Government is aware that tractor owners are not happy with the money they get paid under the Integrated Support Programme for Arable Agricultural Development (ISPAAD).
This was revealed by the Ministry of Agriculture official Gloria Nnanaki Mashungwa when answering a questionnaire from AgriVoice on behalf of ISPAAD Director Dr. Pharoah Mosupi on Tuesday.
“The issue of raising payments has been raised by several disgruntled tractor owners,” she revealed Responding to the question on whether or not government had any plans to allow tractor owners to increase the price where they think it necessary and have the owners pay the balance Mashungwa said: “The government is in the process of reviewing the ISPAAD program. The payment guidelines are among some of the terms which are within the scope of review.
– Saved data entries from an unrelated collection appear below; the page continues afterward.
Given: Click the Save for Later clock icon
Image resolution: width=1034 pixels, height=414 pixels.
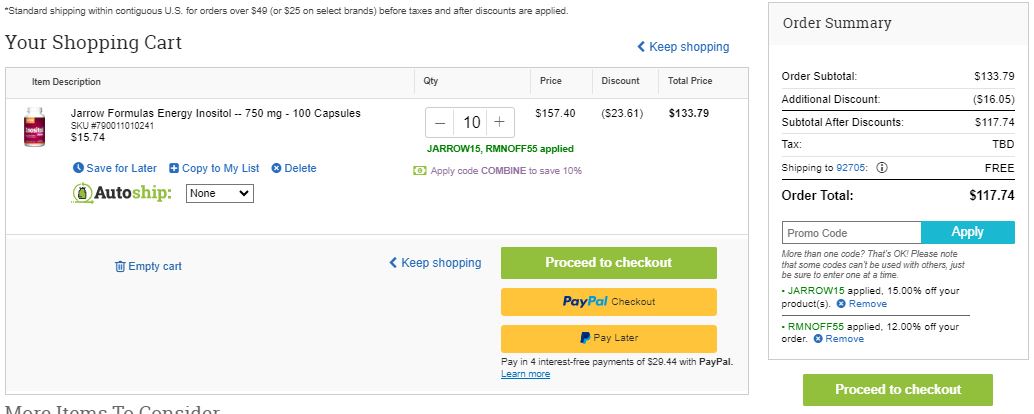Looking at the screenshot, I should 78,168.
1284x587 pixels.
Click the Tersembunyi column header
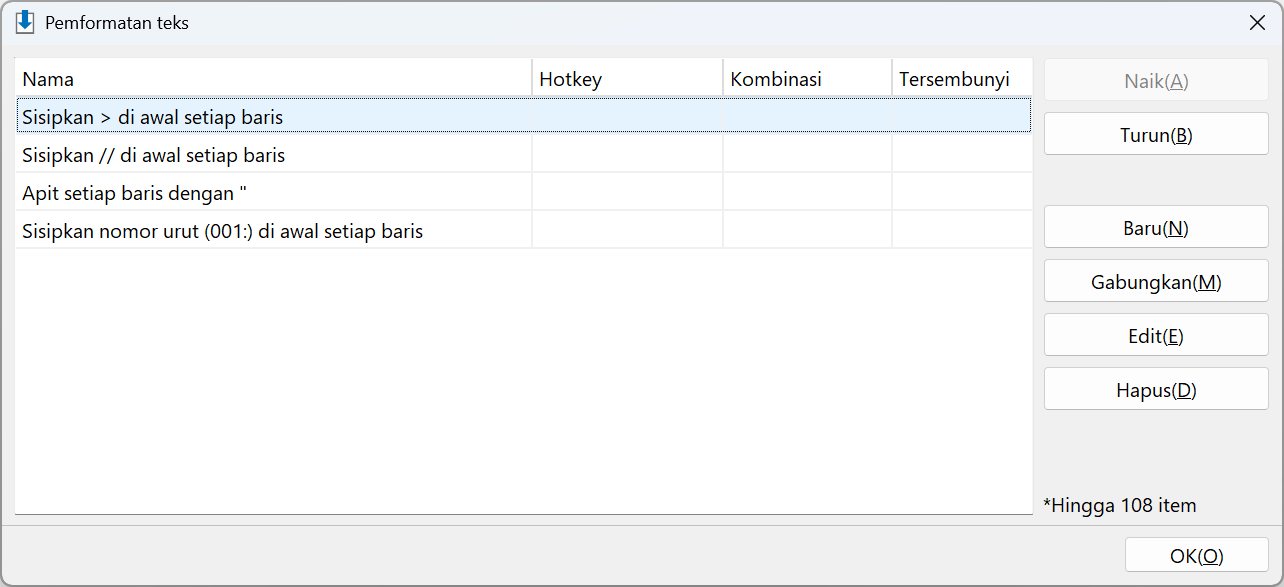pyautogui.click(x=962, y=79)
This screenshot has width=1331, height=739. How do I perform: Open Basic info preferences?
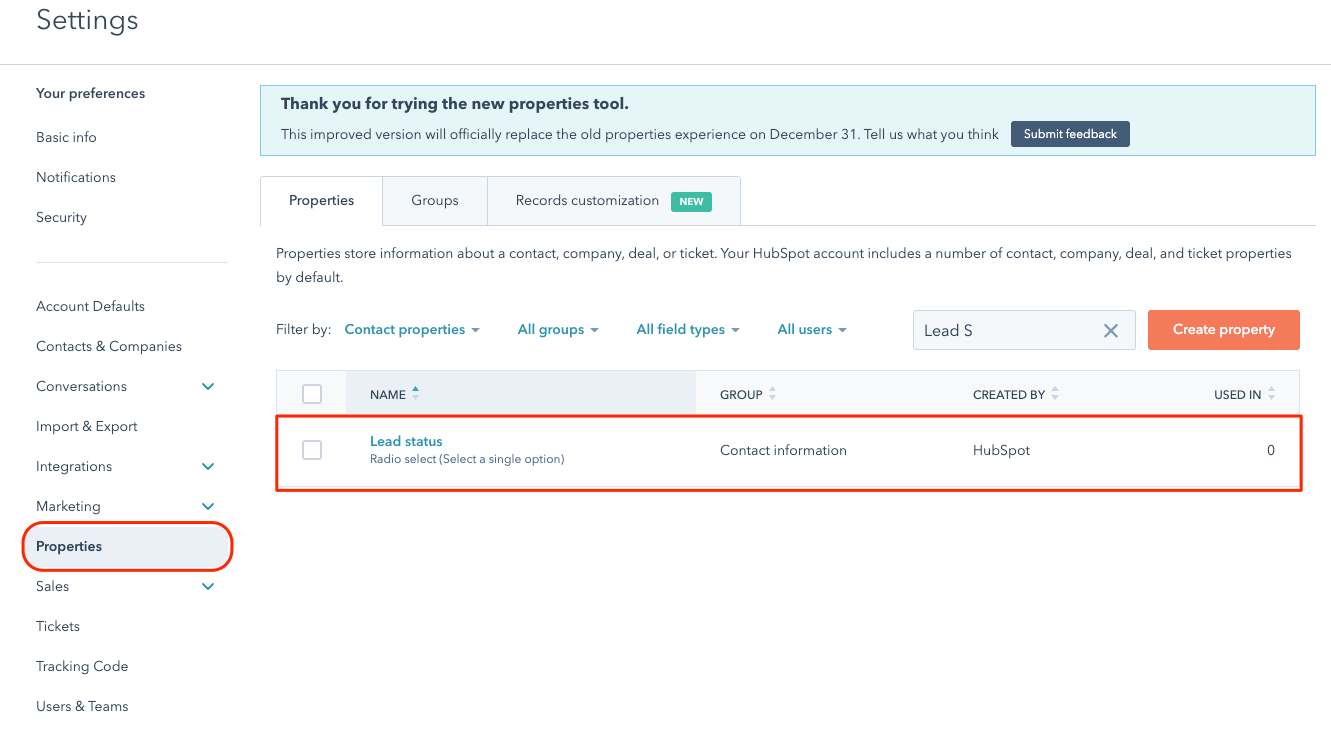66,137
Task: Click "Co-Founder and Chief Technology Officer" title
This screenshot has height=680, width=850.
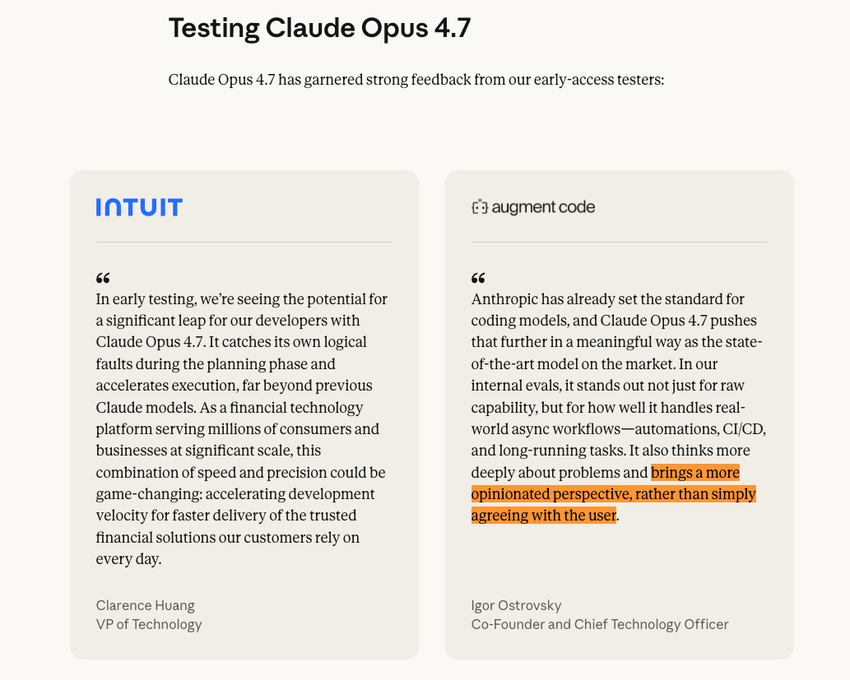Action: tap(600, 624)
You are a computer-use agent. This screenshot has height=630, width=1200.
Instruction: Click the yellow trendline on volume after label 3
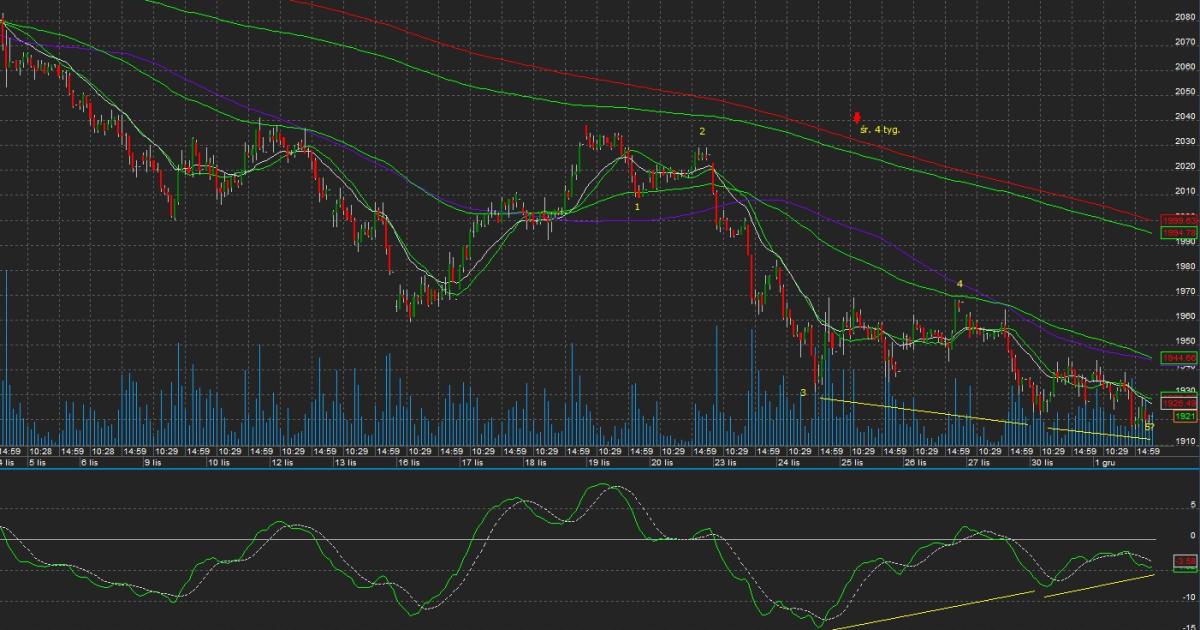[922, 411]
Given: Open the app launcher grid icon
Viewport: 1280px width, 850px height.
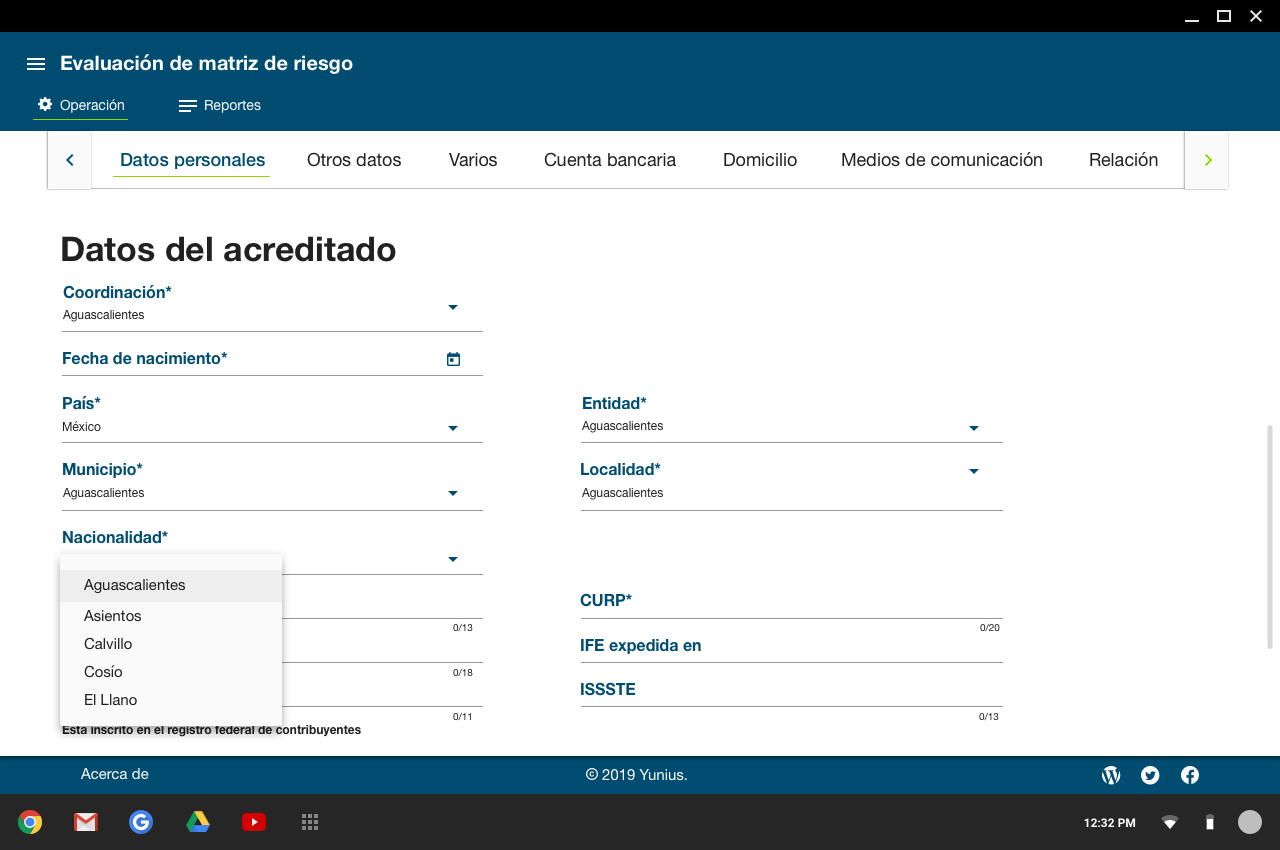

“Tractor owners are not allowed under the ISPAAD program to charge farmers any money beyond what has been stipulated in the guidelines”.
Commenting on the state of harvest this ploughing season the Ministry of Agriculture’s mouthpiece told Voice Agric: “A full record of total national harvest will be available in November 2012. However, the total cereal harvested during 2010/11 planting season was 67,000metric tonnes, 56% of which was maize, 38% sorghum and only 6% was millet”.
Asked for enlightenment on ISPAAD’s achievements and short comings since establishment Mashungwa intimated that there has been an increase in areas planted and total production since the inception of the programme and the number of participating farmers has increased by 74% from a year before the programme to the 2010/11 ploughing season.
She elaborated that low crop production was due to some farmers abandoning their fields after ISPAAD assistance exposing them to weed infection and damage by live stock. She also cited lack of skilled manpower, shortage of farming implements and the reluctance by farmers to adopt new technology as challenges.
“The majority of farmers practice broadcasting and mixed cropping instead of row planting and mono cropping” Mashungwa said.
Patrick Kabango, who ploughed for ISPAAD farmers said row planting was better but the money offered by ISPAAD was too little so most tractor owners opted to plough for those who broadcasted.
“It is cost effective to plough and not plant. The return is too low and it is not worth all the effort required and the cost of fuel used is too high,” he lamented.